The Dalai Lamar: How Kendrick became my idol and ruined my life

in music •  7 years ago 

Idols are hard to come by. When I started listening to music there seem to be plenty to go around, I was young and discovering a whole new world. As Kurt Vonnegut said: “Virtually every writer I know would rather be a musician,” so mine have mostly come from that area. As time went by and the spell wore off, most of them disappointed me one way or another. I realized they were humans after all. The few that remained Godly accompany me to this day.

As I got older the bar got higher and higher and my admiration started shifting to artists from the past, pioneers whose body of work was huge and couldn’t break my heart. My main interest, nevertheless, has always been the new and —as my tumblelog (in Spanish, sorry) can attest— I’ve been studying the cutting edge for as long as I can remember. So I wouldn’t say they don’t make musicians like they used to, but as far as idolatry goes, I’m much more careful on where I place my chips.

Enter Kendrick Lamar. As soon as the hip hop websites persuaded me to listen to him, I knew. I acquired Section 80 and spent weeks with it, getting my mind blown on a regular basis as the deciphering process progressed. Then came the complex concept album Good Kid, M.A.A.D City, which he labeled as a “short film” and is one I still watch constantly. The singles that preceded it were lacking depth to me; little did I knew how meaningful they would become in the context of the whole collection, inside the full picture. In the years leading to his next release I studied the first two mixtapes and couldn’t believe how clear a vision he had from the beginning.

When To Pimp a Butterfly dropped, on first listen, I almost cried when the Tupac interview ended what would become one of my favorite albums of all time. Lamar threw a curveball to the hip hop purists and released a dark, jazzy, avant garde piece of work with huge amounts of live instrumentation that was right up my alley. The sophistication and psychedelia of the work appealed to my sensibilities. The intricacies kept me busy all year. If I was completely insane I would have thought it was made specifically for me. I’m not and I didn’t. Shut up, I didn’t!

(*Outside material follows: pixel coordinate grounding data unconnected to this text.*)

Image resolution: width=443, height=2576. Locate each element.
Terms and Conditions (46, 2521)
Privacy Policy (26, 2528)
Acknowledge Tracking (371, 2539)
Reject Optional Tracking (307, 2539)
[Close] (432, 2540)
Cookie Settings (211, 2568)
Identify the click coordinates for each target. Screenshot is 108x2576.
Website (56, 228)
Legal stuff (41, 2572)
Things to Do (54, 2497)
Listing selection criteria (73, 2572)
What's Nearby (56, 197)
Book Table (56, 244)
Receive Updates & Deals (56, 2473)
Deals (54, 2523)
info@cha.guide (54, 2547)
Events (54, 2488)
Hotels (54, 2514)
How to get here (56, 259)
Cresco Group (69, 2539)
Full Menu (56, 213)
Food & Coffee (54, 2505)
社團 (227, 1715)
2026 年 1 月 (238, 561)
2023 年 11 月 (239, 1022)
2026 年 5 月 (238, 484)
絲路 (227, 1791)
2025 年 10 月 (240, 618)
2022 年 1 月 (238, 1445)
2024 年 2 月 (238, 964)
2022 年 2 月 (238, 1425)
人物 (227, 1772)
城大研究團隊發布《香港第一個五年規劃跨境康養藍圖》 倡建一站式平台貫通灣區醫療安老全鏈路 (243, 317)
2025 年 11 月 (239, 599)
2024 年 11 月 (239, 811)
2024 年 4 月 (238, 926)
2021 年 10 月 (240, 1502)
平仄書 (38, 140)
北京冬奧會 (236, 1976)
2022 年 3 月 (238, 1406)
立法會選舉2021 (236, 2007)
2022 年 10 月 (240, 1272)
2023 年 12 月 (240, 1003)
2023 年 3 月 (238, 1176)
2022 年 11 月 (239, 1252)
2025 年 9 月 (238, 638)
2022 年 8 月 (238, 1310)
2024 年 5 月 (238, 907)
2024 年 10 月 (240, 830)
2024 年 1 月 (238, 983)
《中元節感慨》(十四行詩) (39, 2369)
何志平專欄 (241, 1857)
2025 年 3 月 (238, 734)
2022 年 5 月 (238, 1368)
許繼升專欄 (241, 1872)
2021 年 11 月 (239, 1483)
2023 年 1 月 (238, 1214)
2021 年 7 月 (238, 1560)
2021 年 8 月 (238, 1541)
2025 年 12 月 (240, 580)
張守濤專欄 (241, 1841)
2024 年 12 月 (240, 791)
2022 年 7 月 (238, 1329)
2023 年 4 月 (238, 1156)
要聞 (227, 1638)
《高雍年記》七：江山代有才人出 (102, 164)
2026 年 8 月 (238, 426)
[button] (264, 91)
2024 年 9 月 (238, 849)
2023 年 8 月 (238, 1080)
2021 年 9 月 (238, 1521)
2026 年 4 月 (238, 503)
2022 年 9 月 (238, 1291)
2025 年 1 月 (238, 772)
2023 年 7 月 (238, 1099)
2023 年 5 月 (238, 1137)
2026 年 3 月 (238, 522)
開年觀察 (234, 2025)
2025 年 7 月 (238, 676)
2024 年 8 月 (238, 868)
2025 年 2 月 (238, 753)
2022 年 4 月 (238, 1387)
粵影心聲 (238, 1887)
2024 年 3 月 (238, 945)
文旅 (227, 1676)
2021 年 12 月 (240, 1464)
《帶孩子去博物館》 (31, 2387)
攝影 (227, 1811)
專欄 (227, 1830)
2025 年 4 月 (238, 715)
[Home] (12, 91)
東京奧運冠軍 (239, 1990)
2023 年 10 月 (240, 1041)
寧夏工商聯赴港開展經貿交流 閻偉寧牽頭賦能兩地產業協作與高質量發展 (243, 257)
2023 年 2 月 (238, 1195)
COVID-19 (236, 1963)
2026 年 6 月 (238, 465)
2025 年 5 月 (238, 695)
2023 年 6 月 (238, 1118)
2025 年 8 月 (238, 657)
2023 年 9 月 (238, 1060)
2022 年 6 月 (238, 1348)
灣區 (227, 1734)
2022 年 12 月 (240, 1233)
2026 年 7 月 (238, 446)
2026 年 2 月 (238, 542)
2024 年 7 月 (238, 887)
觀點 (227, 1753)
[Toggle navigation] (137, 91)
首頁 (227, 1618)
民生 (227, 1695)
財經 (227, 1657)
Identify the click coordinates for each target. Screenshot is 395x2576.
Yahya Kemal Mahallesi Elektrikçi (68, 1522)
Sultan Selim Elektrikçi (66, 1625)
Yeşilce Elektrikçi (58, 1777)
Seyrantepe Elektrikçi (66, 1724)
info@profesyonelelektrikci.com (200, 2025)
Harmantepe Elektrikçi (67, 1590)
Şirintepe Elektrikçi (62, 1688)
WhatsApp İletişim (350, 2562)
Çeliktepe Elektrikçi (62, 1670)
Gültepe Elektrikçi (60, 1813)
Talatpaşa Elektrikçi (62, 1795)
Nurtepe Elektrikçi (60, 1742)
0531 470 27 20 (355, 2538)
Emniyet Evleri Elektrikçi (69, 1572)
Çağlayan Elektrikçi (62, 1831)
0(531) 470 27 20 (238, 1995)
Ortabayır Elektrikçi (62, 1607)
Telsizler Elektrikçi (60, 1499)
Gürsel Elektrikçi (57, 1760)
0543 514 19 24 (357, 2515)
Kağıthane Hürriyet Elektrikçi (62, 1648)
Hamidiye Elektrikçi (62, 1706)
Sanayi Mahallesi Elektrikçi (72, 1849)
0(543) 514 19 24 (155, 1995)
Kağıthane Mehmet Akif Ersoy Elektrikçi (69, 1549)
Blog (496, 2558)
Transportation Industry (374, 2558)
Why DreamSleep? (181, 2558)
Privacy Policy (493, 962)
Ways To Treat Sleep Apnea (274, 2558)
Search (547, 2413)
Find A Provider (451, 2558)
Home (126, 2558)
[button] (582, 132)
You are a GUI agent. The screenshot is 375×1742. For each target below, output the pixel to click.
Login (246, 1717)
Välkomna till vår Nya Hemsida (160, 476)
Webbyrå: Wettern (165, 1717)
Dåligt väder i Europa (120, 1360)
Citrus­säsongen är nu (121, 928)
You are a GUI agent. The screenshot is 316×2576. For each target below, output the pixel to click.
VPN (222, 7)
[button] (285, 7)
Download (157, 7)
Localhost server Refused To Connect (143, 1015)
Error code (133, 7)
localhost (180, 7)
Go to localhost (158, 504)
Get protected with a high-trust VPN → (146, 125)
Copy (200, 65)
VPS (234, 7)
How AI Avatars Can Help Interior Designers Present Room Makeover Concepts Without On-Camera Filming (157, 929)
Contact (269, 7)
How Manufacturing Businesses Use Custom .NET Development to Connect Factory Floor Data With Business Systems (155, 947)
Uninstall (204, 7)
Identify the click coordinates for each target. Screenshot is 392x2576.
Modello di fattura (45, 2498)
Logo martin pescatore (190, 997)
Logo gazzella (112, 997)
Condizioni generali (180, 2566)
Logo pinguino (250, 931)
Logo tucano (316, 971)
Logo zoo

Earlier this year, much faster than anticipated, two hard hitting singles announced the arrival of his fourth studio album DAMN. At first I thought Kendrick was going to release a more commercial party album to claim his throne at the top of the charts. He accomplished all that and more. With contemporary sounds Lamar surprised me once again with a beautifully crafted mystery I still can’t fully comprehend. I know he’s trying to say something nobody has deciphered yet. That much is obvious to me.

With all that said, I can now safely declare Kendrick as an idol of mine. A real artist who can sell albums, a complex individual who connects with a huge ammount people, a trickster, a puzzle, a success. The curious thing about it from my perspective is that he’s the first person I hold in that position that’s younger than me. Since I don’t follow sports except for the FIFA World Cup, this is the first time that this has happened, uncharted territory. It feels kind of gross, to be honest.

It leaves me with more questions than answers. Can I still talk shit about his generation? He’s one of those millennials, for God’s sake. Can I still consider them as brainwashed wastes of space and order them to keep off my fucking lawn? Does Kendrick validates them as people? The worst thing about all this ordeal is that it’s bound to keep happening as my life progresses. Even with the thinning hair and the memory loss, I had convinced myself that in general my faculties were getting better with age, that I had no problem with growing old. But this admiring on younger people is disgusting. I suspect this is one of the unacknowledged reasons old music fans stop following current trends.